THEODORE Mag: What can couples expect when they book you for their wedding?
Kimon: When couples book me, what I'm really offering is ease. We're together for hours, often all day, and I never want you to feel like you're performing for a stranger. No weird energy. No "okay now do this... now do that..." until you forget how to be human. You'll get direction when you need it, breathing room when you don't, and a photographer who's fully paying attention while you actually enjoy your day.
Ahead of time, I keep communication open and planning focused. Ask me anything: timelines, light, locations, logistics, food, the little decisions that add up. I'm calm, organised, and decisive when it matters. My job is to protect the experience.
THEODORE Mag: Has your work changed or evolved since you first started?
Kimon: Absolutely. I started experimenting in high school, then studied fine art at university, and exhibited in galleries and photography festivals. My early work was more conceptual, and during my master's it became more theoretical, which gave me a deeper foundation in how images communicate and why they stay with us.
As I leaned into weddings and couples, the two worlds started to inform each other. The industry sharpened me. I kept my ear to the pulse, stayed current with equipment and clients' needs, and learned to deliver consistently under real pressure: different light, different timelines, different personalities. I can offer many angles now, but always through my own lens.
What's stayed consistent is the feeling: gentle, romantic, warm, with a nostalgic, analogue sensibility. What's evolved is confidence. The work has become more polished, more intentional, and I'm bolder about being inventive. I trust my instincts more, and I keep pushing the creativity further.
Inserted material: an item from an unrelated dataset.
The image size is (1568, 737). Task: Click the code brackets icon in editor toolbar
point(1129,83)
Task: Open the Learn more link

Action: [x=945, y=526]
THEODORE Mag: Looking back, what's a moment from a wedding that really stays with you?
Kimon: The moment that stays with me usually isn't on the wedding day. It's after the gallery is delivered. I'll get a message from a couple saying, "I didn't even know that happened," or "I forgot that moment completely," and they'll mention an image of someone or a small interaction that suddenly matters more than they expected. That's the part that gets under your skin, because it reminds you how much is happening around you in real time, and how little of it you can hold onto while you're living it. That's what stays with me.